* **Data supplied**
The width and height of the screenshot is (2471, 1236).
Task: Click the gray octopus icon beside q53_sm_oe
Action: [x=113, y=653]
---
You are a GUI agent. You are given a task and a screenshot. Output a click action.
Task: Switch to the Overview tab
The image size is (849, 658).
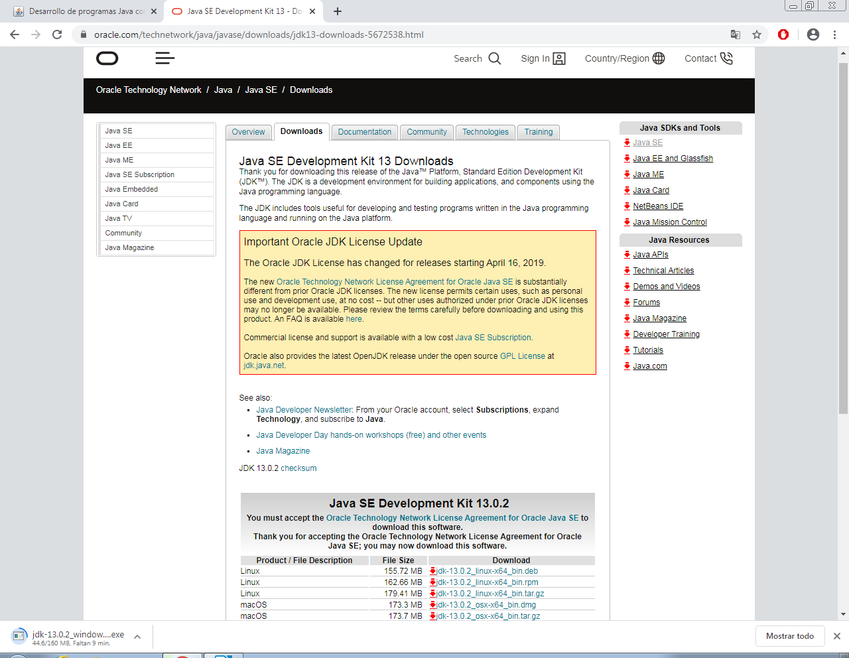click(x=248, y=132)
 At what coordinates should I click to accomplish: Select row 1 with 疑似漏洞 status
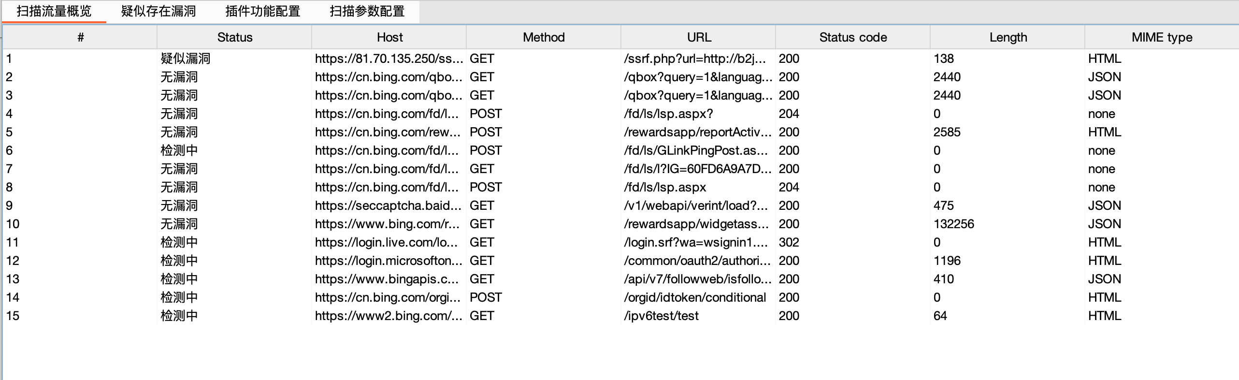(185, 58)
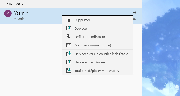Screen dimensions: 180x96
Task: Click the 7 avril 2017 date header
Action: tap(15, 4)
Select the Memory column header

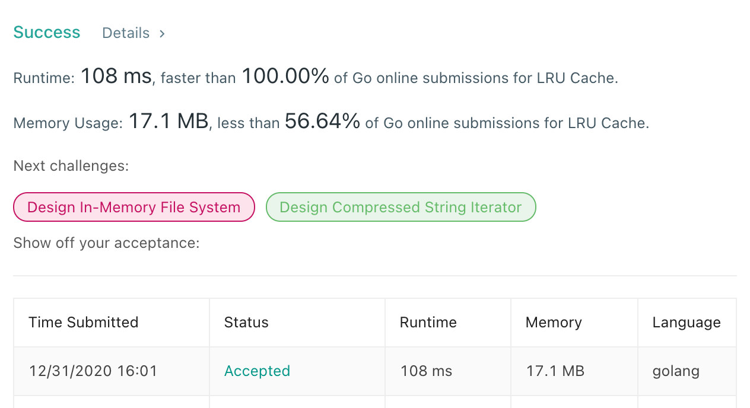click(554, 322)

* **Exercise description**
Could you reproduce the rows from the line containing "The width and" through the line containing "Action: [x=113, y=653]", and nothing else, word for word?

* **Response**
The width and height of the screenshot is (2471, 1236).
Task: Click the gray octopus icon beside q53_sm_oe
Action: [x=113, y=653]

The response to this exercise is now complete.